» **WHAT YOU WILL DO**
Reproduce, from the lines below, exactly the stretch that begins at the line containing "שירותי עיצוב פנים (858, 17)" and ends at the line containing "השבחת נכסים (1033, 1063)", both included.

Collected data entries

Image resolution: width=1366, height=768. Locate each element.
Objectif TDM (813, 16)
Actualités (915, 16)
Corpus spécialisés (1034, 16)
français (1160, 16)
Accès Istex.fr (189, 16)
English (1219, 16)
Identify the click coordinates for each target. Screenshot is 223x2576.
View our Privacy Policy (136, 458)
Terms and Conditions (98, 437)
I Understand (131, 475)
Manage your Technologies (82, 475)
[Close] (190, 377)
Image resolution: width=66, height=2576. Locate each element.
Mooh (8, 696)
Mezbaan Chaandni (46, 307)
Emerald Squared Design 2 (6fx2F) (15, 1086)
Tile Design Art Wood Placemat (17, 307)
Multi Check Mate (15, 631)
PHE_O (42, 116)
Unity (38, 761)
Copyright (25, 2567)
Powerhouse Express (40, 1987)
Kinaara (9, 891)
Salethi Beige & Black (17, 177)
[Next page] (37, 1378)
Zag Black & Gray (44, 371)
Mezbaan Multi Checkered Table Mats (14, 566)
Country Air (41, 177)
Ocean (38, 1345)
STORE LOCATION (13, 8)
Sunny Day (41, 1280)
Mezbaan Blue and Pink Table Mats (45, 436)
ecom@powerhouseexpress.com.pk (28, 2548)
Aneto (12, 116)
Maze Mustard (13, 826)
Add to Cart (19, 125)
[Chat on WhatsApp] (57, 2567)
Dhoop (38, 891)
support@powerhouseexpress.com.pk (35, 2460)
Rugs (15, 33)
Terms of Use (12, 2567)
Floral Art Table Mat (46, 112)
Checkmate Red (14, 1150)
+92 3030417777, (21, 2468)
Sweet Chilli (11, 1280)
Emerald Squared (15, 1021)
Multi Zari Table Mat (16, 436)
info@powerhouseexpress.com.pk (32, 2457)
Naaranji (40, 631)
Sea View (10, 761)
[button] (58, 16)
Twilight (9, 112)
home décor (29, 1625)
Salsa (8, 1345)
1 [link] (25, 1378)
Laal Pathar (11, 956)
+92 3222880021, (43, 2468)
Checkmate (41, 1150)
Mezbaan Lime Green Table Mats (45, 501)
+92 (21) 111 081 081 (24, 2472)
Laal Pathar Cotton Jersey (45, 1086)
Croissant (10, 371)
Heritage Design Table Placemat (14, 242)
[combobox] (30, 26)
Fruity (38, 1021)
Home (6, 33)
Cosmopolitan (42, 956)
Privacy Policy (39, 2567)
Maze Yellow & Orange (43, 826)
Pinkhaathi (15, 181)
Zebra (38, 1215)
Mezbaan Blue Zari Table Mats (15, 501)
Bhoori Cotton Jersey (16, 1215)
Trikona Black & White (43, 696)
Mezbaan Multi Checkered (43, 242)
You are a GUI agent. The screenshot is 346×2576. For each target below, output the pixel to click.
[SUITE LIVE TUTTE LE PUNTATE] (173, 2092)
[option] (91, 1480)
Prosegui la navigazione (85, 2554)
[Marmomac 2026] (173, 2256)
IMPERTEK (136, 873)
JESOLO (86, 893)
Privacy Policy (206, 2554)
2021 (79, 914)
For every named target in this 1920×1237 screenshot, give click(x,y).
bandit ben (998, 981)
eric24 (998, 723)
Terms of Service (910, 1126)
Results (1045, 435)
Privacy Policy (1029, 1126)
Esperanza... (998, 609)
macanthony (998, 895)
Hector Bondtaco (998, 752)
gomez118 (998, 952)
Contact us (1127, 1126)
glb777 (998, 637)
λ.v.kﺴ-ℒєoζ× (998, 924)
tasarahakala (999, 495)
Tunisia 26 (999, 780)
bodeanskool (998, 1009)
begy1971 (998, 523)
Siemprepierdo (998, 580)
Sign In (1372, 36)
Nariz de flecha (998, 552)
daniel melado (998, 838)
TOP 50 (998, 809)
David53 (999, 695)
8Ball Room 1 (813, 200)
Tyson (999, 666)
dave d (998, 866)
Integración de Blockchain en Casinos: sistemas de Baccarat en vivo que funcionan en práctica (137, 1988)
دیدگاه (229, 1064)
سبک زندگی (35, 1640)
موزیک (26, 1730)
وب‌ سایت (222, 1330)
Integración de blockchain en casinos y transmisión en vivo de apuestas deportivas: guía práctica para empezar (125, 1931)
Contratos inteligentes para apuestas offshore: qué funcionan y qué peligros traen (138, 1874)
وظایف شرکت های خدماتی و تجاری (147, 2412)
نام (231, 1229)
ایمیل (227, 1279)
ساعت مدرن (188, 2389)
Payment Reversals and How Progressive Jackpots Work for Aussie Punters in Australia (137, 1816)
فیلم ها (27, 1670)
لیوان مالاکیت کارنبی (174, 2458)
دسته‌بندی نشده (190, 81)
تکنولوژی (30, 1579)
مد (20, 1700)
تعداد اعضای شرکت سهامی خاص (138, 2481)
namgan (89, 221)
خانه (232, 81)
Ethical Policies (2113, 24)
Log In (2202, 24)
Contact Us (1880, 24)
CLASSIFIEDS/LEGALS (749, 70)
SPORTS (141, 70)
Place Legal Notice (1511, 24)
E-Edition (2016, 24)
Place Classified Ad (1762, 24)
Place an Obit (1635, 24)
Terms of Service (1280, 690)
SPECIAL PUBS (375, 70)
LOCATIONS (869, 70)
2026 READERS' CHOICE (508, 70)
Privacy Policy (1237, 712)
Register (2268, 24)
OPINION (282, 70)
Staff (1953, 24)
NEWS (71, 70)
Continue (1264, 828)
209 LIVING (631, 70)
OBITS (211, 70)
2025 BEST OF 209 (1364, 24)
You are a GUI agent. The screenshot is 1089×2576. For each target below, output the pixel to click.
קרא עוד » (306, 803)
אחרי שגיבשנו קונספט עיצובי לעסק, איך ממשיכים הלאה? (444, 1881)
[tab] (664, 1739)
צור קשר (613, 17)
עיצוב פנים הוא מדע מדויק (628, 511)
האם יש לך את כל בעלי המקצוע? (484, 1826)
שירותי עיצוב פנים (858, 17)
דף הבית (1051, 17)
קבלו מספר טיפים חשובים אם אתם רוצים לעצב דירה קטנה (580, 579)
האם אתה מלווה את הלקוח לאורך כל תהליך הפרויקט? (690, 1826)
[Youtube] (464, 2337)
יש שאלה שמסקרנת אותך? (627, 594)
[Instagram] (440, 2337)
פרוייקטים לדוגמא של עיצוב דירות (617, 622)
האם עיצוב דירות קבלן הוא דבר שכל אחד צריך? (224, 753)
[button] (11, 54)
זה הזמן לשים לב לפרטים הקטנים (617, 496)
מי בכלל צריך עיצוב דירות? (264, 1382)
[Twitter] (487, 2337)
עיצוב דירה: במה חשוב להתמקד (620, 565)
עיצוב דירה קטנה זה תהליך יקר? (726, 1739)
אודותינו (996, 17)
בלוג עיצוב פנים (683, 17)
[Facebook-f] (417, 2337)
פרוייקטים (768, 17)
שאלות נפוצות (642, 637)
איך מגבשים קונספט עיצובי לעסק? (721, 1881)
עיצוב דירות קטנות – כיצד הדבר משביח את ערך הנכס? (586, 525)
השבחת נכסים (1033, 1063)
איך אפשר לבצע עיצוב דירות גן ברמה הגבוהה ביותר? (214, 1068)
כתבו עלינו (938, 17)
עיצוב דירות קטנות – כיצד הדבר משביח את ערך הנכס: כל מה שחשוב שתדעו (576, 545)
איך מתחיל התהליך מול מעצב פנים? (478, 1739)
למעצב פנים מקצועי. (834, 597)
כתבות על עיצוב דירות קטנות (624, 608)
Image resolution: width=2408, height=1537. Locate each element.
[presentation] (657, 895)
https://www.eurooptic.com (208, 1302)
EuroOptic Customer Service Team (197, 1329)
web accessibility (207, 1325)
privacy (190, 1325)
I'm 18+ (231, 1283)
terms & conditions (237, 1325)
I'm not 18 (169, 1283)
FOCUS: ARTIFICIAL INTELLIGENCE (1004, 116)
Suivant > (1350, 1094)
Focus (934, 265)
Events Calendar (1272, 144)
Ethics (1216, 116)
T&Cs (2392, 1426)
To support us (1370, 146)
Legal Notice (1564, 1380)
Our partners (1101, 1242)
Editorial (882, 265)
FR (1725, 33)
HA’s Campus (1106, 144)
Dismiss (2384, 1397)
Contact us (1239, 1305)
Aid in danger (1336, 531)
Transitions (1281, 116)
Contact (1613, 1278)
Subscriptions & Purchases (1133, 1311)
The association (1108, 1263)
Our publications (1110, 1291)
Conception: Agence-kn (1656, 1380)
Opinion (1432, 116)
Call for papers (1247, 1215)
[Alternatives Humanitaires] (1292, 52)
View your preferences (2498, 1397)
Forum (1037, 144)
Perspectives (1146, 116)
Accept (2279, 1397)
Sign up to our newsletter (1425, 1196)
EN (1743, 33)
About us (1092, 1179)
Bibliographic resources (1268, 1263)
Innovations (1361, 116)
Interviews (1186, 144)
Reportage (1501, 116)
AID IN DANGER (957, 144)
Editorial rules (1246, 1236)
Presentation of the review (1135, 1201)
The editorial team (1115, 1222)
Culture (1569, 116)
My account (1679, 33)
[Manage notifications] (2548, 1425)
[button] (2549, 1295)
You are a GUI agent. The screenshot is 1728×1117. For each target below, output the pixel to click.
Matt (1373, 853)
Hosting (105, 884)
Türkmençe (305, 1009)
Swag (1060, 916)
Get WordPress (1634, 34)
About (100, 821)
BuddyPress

» **SOLVED PROBLEM**
שירותי עיצוב פנים (858, 17)
דף הבית (1051, 17)
קבלו מספר טיפים חשובים אם אתם רוצים לעצב דירה קטנה (580, 579)
האם אתה מלווה את הלקוח לאורך כל תהליך הפרויקט? (690, 1826)
[Youtube] (464, 2337)
יש שאלה שמסקרנת אותך? (627, 594)
[Instagram] (440, 2337)
פרוייקטים לדוגמא של עיצוב דירות (617, 622)
האם עיצוב דירות קבלן הוא דבר שכל אחד צריך? (224, 753)
[button] (11, 54)
זה הזמן לשים לב לפרטים הקטנים (617, 496)
מי בכלל צריך עיצוב דירות? (264, 1382)
[Twitter] (487, 2337)
עיצוב דירה: במה חשוב להתמקד (620, 565)
עיצוב דירה קטנה זה תהליך יקר? (726, 1739)
אודותינו (996, 17)
בלוג עיצוב פנים (683, 17)
[Facebook-f] (417, 2337)
פרוייקטים (768, 17)
שאלות נפוצות (642, 637)
איך מגבשים קונספט עיצובי לעסק? (721, 1881)
עיצוב דירות קטנות – כיצד הדבר משביח את ערך הנכס? (586, 525)
השבחת נכסים (1033, 1063)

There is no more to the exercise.